**Task details**
Every record must be copied exactly. Leave nothing out.

::::

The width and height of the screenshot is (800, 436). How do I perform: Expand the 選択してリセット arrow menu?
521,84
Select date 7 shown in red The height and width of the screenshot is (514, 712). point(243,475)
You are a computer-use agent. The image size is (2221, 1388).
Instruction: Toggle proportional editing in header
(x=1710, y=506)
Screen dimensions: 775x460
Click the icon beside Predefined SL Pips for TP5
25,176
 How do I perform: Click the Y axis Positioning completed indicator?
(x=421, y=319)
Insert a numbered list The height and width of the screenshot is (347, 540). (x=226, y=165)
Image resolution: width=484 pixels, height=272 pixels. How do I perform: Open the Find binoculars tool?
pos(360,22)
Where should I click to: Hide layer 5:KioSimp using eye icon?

::::

**Answer section**
The width and height of the screenshot is (800, 436). How do I perform: Expand the 選択してリセット arrow menu?
521,84
Select date 7 shown in red The height and width of the screenshot is (514, 712). point(243,475)
You are a computer-use agent. The image size is (2221, 1388).
Instruction: Toggle proportional editing in header
(x=1710, y=506)
Screen dimensions: 775x460
Click the icon beside Predefined SL Pips for TP5
25,176
 How do I perform: Click the Y axis Positioning completed indicator?
(x=421, y=319)
Insert a numbered list The height and width of the screenshot is (347, 540). (x=226, y=165)
Image resolution: width=484 pixels, height=272 pixels. How do I perform: Open the Find binoculars tool?
pos(360,22)
Where should I click to: Hide layer 5:KioSimp using eye icon?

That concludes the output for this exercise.